Material for this exercise
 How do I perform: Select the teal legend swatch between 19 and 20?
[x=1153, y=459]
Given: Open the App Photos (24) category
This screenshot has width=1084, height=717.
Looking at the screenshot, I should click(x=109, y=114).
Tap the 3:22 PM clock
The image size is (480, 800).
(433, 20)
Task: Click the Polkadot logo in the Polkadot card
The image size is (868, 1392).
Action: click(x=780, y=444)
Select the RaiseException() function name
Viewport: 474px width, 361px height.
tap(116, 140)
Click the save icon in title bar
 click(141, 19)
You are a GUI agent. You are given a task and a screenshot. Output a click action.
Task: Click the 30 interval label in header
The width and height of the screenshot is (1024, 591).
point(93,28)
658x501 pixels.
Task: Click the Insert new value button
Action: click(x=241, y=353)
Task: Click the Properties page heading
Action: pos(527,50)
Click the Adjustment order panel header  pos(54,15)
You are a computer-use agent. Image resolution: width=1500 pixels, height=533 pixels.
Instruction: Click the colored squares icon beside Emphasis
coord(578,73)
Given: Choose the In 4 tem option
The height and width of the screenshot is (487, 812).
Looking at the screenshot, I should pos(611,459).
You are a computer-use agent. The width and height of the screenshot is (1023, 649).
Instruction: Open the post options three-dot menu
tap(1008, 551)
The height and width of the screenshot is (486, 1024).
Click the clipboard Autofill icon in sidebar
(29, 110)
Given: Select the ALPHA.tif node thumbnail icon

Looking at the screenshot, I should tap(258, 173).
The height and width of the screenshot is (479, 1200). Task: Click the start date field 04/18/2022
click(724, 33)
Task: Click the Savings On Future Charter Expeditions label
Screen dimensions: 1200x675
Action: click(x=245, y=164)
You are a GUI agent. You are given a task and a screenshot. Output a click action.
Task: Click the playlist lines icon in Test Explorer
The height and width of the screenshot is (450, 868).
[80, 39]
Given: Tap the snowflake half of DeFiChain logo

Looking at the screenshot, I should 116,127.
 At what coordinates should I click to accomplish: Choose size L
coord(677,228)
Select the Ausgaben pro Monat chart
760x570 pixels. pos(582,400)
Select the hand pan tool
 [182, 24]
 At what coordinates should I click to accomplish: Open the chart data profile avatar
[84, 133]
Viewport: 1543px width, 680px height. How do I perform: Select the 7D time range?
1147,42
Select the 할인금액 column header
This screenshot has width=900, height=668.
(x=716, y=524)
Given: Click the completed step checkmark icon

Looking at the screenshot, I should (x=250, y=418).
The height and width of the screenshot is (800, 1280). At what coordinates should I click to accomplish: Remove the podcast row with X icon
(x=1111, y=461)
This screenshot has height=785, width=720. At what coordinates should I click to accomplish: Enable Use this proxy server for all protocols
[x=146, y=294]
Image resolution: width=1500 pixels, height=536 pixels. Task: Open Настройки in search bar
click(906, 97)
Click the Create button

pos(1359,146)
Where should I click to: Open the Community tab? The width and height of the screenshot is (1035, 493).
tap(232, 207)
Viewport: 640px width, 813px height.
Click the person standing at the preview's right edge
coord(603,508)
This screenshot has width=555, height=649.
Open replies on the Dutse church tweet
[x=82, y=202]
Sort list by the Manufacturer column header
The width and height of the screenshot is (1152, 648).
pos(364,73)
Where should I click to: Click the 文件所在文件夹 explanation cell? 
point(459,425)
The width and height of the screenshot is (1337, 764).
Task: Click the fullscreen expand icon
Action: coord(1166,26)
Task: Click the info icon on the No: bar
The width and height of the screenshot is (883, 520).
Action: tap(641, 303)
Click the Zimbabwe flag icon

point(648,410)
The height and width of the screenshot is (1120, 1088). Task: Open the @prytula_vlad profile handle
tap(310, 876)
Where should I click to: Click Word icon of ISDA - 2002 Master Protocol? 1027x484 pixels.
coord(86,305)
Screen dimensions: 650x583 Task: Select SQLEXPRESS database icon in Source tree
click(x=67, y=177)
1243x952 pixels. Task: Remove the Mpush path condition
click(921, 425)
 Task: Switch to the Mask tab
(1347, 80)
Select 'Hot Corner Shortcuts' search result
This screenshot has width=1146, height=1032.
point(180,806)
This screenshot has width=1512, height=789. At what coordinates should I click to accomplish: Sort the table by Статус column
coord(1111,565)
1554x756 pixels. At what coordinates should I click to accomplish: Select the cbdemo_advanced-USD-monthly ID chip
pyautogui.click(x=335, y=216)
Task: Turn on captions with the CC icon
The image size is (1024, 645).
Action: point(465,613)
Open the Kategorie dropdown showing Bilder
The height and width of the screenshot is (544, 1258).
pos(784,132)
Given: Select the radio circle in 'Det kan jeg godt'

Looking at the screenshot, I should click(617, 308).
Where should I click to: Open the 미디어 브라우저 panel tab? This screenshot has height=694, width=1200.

The task
All of the entries above, written out exactly, make up the reply.

Written answer
 How do I perform: Select the teal legend swatch between 19 and 20?
[x=1153, y=459]
Given: Open the App Photos (24) category
This screenshot has width=1084, height=717.
Looking at the screenshot, I should click(x=109, y=114).
Tap the 3:22 PM clock
The image size is (480, 800).
(433, 20)
Task: Click the Polkadot logo in the Polkadot card
The image size is (868, 1392).
Action: click(x=780, y=444)
Select the RaiseException() function name
Viewport: 474px width, 361px height.
tap(116, 140)
Click the save icon in title bar
 click(141, 19)
You are a GUI agent. You are given a task and a screenshot. Output a click action.
Task: Click the 30 interval label in header
The width and height of the screenshot is (1024, 591).
point(93,28)
658x501 pixels.
Task: Click the Insert new value button
Action: click(x=241, y=353)
Task: Click the Properties page heading
Action: pos(527,50)
Click the Adjustment order panel header  pos(54,15)
You are a computer-use agent. Image resolution: width=1500 pixels, height=533 pixels.
Instruction: Click the colored squares icon beside Emphasis
coord(578,73)
Given: Choose the In 4 tem option
The height and width of the screenshot is (487, 812).
Looking at the screenshot, I should pos(611,459).
You are a computer-use agent. The width and height of the screenshot is (1023, 649).
Instruction: Open the post options three-dot menu
tap(1008, 551)
The height and width of the screenshot is (486, 1024).
Click the clipboard Autofill icon in sidebar
(29, 110)
Given: Select the ALPHA.tif node thumbnail icon

Looking at the screenshot, I should tap(258, 173).
The height and width of the screenshot is (479, 1200). Task: Click the start date field 04/18/2022
click(724, 33)
Task: Click the Savings On Future Charter Expeditions label
Screen dimensions: 1200x675
Action: click(x=245, y=164)
You are a GUI agent. You are given a task and a screenshot. Output a click action.
Task: Click the playlist lines icon in Test Explorer
The height and width of the screenshot is (450, 868).
[80, 39]
Given: Tap the snowflake half of DeFiChain logo

Looking at the screenshot, I should 116,127.
 At what coordinates should I click to accomplish: Choose size L
coord(677,228)
Select the Ausgaben pro Monat chart
760x570 pixels. pos(582,400)
Select the hand pan tool
 [182, 24]
 At what coordinates should I click to accomplish: Open the chart data profile avatar
[84, 133]
Viewport: 1543px width, 680px height. How do I perform: Select the 7D time range?
1147,42
Select the 할인금액 column header
This screenshot has width=900, height=668.
(x=716, y=524)
Given: Click the completed step checkmark icon

Looking at the screenshot, I should (x=250, y=418).
The height and width of the screenshot is (800, 1280). At what coordinates should I click to accomplish: Remove the podcast row with X icon
(x=1111, y=461)
This screenshot has height=785, width=720. At what coordinates should I click to accomplish: Enable Use this proxy server for all protocols
[x=146, y=294]
Image resolution: width=1500 pixels, height=536 pixels. Task: Open Настройки in search bar
click(906, 97)
Click the Create button

pos(1359,146)
Where should I click to: Open the Community tab? The width and height of the screenshot is (1035, 493).
tap(232, 207)
Viewport: 640px width, 813px height.
Click the person standing at the preview's right edge
coord(603,508)
This screenshot has width=555, height=649.
Open replies on the Dutse church tweet
[x=82, y=202]
Sort list by the Manufacturer column header
The width and height of the screenshot is (1152, 648).
pos(364,73)
Where should I click to: Click the 文件所在文件夹 explanation cell? 
point(459,425)
The width and height of the screenshot is (1337, 764).
Task: Click the fullscreen expand icon
Action: coord(1166,26)
Task: Click the info icon on the No: bar
The width and height of the screenshot is (883, 520).
Action: tap(641, 303)
Click the Zimbabwe flag icon

point(648,410)
The height and width of the screenshot is (1120, 1088). Task: Open the @prytula_vlad profile handle
tap(310, 876)
Where should I click to: Click Word icon of ISDA - 2002 Master Protocol? 1027x484 pixels.
coord(86,305)
Screen dimensions: 650x583 Task: Select SQLEXPRESS database icon in Source tree
click(x=67, y=177)
1243x952 pixels. Task: Remove the Mpush path condition
click(921, 425)
 Task: Switch to the Mask tab
(1347, 80)
Select 'Hot Corner Shortcuts' search result
This screenshot has width=1146, height=1032.
point(180,806)
This screenshot has width=1512, height=789. At what coordinates should I click to accomplish: Sort the table by Статус column
coord(1111,565)
1554x756 pixels. At what coordinates should I click to accomplish: Select the cbdemo_advanced-USD-monthly ID chip
pyautogui.click(x=335, y=216)
Task: Turn on captions with the CC icon
The image size is (1024, 645).
Action: point(465,613)
Open the Kategorie dropdown showing Bilder
The height and width of the screenshot is (544, 1258).
pos(784,132)
Given: Select the radio circle in 'Det kan jeg godt'

Looking at the screenshot, I should click(617, 308).
Where should I click to: Open the 미디어 브라우저 panel tab? This screenshot has height=694, width=1200.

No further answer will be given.